Brown: Some of the songs on Sankofa I hope to never sing again because they’re just so personal. That whole album was a reckoning of sorts that I felt like I had to go through to get to where I am now with my music. I was definitely writing much more imaginative songs this time around, rather than just about my personal experiences, and that was new for me. I talked about metaphors in songwriting a lot with Alexei [Casselle of Roma di Luna] and Joe [Horton, a.k.a. Eric Blair of No Bird Sing] while I was writing the album because that was all new terrain for me, and they both write songs just swarming with beautiful images. I don’t feel the need to be as blatant as I used to. This record was really all about pushing outside of my normal comfort zone and trying to take things to the next level creatively. Hopefully fans that have followed me for a while will appreciate that things are changing.
CP: One holdover from Sankofa is the presence of a song about your childhood, growing up biracial in small-town Tennessee (on Sankofa it was called “Bluegrassy Tune”; it’s present onHigh Noon Teeth in a new arrangement titled “Bound to Happen”).

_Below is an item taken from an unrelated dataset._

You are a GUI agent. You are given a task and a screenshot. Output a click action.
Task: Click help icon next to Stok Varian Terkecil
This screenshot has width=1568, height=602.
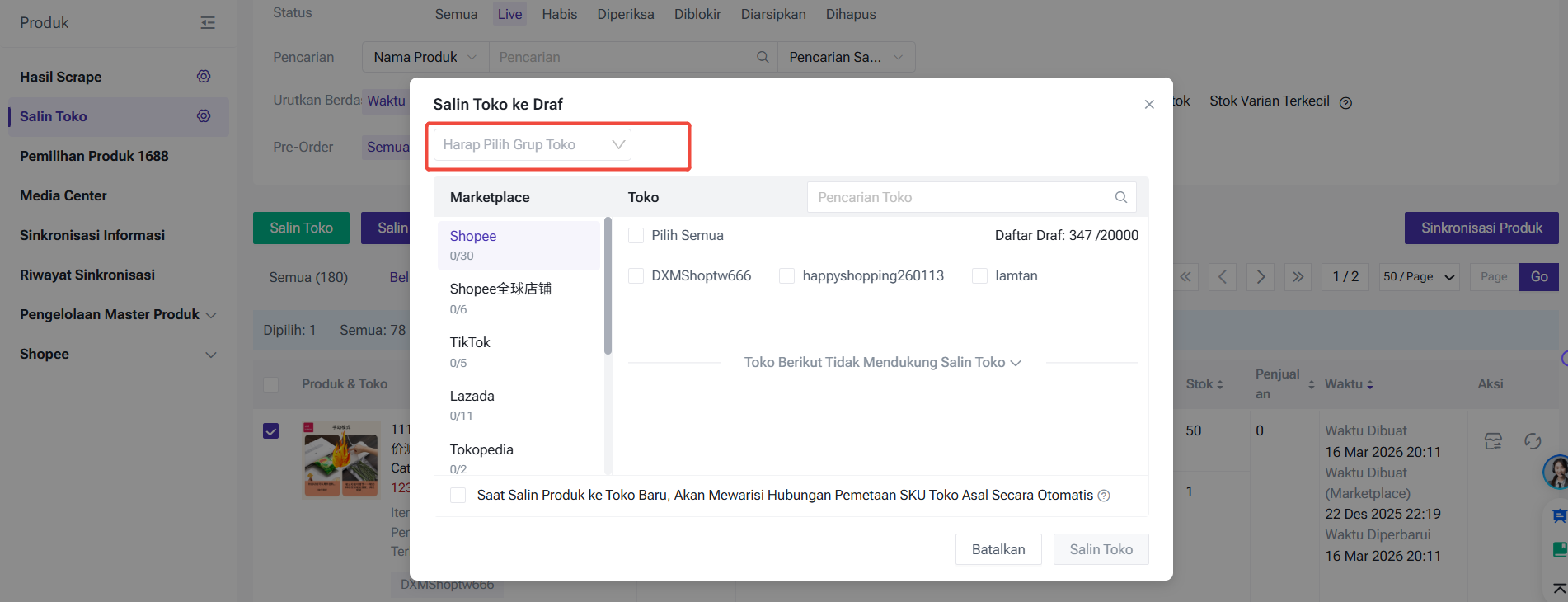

It’s an unflinchingly intense narrative (“Well my daddy was a black man and my mom blond hair, blue eyed/You know people would stare at us children/Like we were some suspicious kind”). What led you to feature it again this time around?
Brown: I decided to record that song the very last day I was in the studio for Sankofa when it was still super new. As I was playing it with the band, it rearranged itself and fine-tuned itself so I wanted to present it again. It’s an important song to me. At least once a week probably I still encounter some stupid racial situation. People ask me all the time if my hair is real, and I was at a show where a woman actually grabbed my hair and jerked it out of nowhere. It caught me so off guard and I remember going home and crying and being so angry. I felt conflicted, part of me wanted to educate her and part of me wanted to smack her and say, “How dare you touch me!” So the song is sort of my way of reaching out and taking the educational route and saying this is who I am and what my experiences have been. Depictions of mixed-race people are very popular in the media now and it’s a little strange for me because I’ve always looked this way. Growing up I was constantly made fun of for my hair; apparently now it’s a cool look.